When will the lights go out on fee-for-service?
Physicians have been paid according to the number of visits or procedures they bill for a very long time, almost half a century for Medicare.
Physicians have been paid according to the number of visits or procedures they bill for a very long time, almost half a century for Medicare. Fee-for-service might have made sense originally, when everything was done on an episodic, acute care basis, but medicine has changed, and the payment system needs to change with it.
Today, we know that the best thing for the patient is to help prevent illnesses or complications that require more invasive tests or surgical procedures or hospital admissions.
Good medical care requires coordination among teams of health professionals and family caregivers, not just the interaction between the individual doctor and patient. Some of the most valuable things doctors do happen outside of the office visit, such as making arrangements over the phone with other clinicians or family caregivers. And the cognitive services provided by primary care physicians are at least as valuable to patients as doing a procedure, and outcomes and quality matter more to patients than how many procedures their doctor orders.
Yet doctors and patients are stuck with an out-of-date system that fails to pay for the things that we now know are essential to good medical care. Is it any wonder, then, that we get what we do pay for: rushed, inefficient, high-volume, invasive, and fragmented care that undervalues primary and preventive care, and is highly dissatisfying to doctors and their patients alike?
Despite all the flaws with fee-for-service, the medical profession has steadfastly clung to it.

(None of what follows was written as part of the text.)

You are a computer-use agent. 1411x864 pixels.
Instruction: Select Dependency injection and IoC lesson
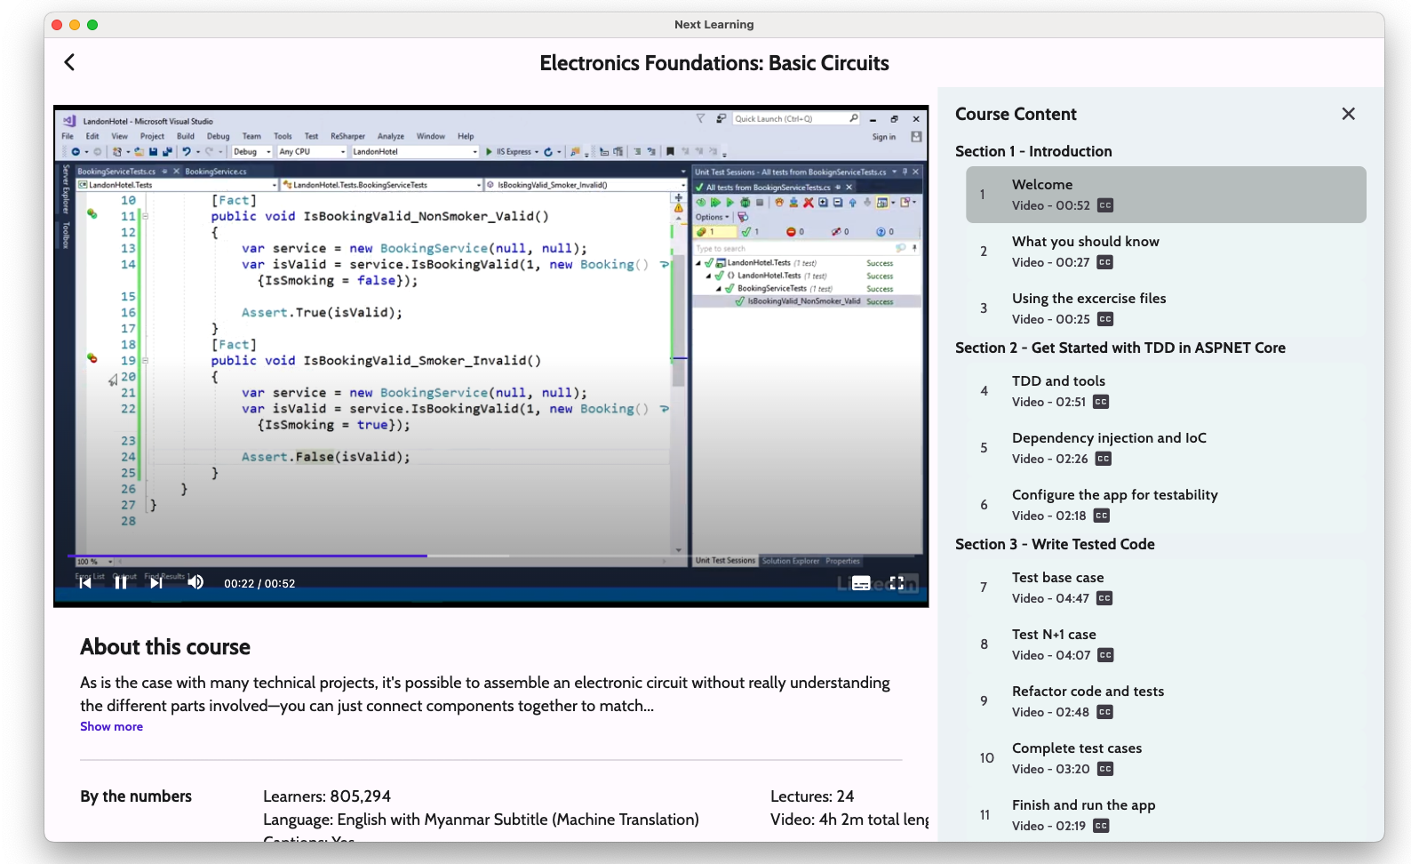pos(1109,438)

Year after year, physician membership organizations have devoted most of their attention to trying to change it at the margins: getting new CPT codes adopted, persuading Medicare to increase the relative value units, and of course, fighting the perennial battle to halt cuts to the sustainable growth rate (SGR) formula. Despite physicians' concerns about the current system, they have been skeptical about proposals to replace it. There is increasing evidence, though, that fee-for-service, like a play gone stale that has been on Broadway way too long, is about to end its half-century run.
“Unless we begin the process of developing a long-term solution, we will once again be faced with the unwanted choice of extending a fundamentally broken payment system or jeopardizing access to care for Medicare beneficiaries,” wrote Rep. Henry A. Waxman, ranking Democrat on the House Energy and Commerce Committee, in a March 28 letter to ACP and about 50 other physician membership organizations. “We cannot let either happen.”
The letter went on to request that the physician organizations provide the committee with specific ideas “on how to reform the physician payment system and move to a system that reduces spending, pays providers fairly, and pays for services according to their value to the beneficiary.”
The idea of paying for services according to their value to the beneficiary would be a fundamental departure from the current Medicare system. Fee-for-service is agnostic about value to the patient, because it only concerns itself with the number of procedures and visits generated, and the work and costs involved in delivering the services (the relative values), not how valuable they are to the patient. By comparison, value-based payments would mean paying physicians, at least in part, for achieving measurable improvements in the outcomes and efficiency of care provided.
Most proposals for value-based payments also change the unit of payment from a procedure code to a bundle of services, discreet episodes of care, or risk-adjusted payments per patient per month (capitation), with the opportunity to earn more or less depending on how well the physician or health care organization delivers care effectively and efficiently. Some proposals would maintain an element of fee-for-service with value-based payments layered on top.
Not only Congress has decided that the current payment system should be on its way out. ACP, the American Medical Association, the American College of Surgeons, the American Academy of Family Physicians, and the American Osteopathic Association responded to the Energy and Commerce Committee's request by offering proposals to transition to new models aligned with value.
Although the details of their proposals varied, all called for a period of at least five years of stable payments with the annual updates guaranteed by statute instead of being set by the SGR. During this time, a variety of alternatives would be pilot-tested on a voluntary basis. Physicians who agreed to participate in the pilots could earn more for achieving better outcomes. Then, after the five-year period of stability and innovation, the models that were most effective in the pilots would be broadly adopted by Medicare. Physicians then would be given a clear timetable, another four or five years, to transition to the new models so that by the end of the decade, most practices would be paid, at least in part, on value to patients, not volume of services.
ACP recognizes that there will be many challenges in transitioning to new value-based payments, but the alternative is trying to defend a broken payment system that does not meet the needs of patients, the people who pay the bills (taxpayers and employers), and physicians themselves.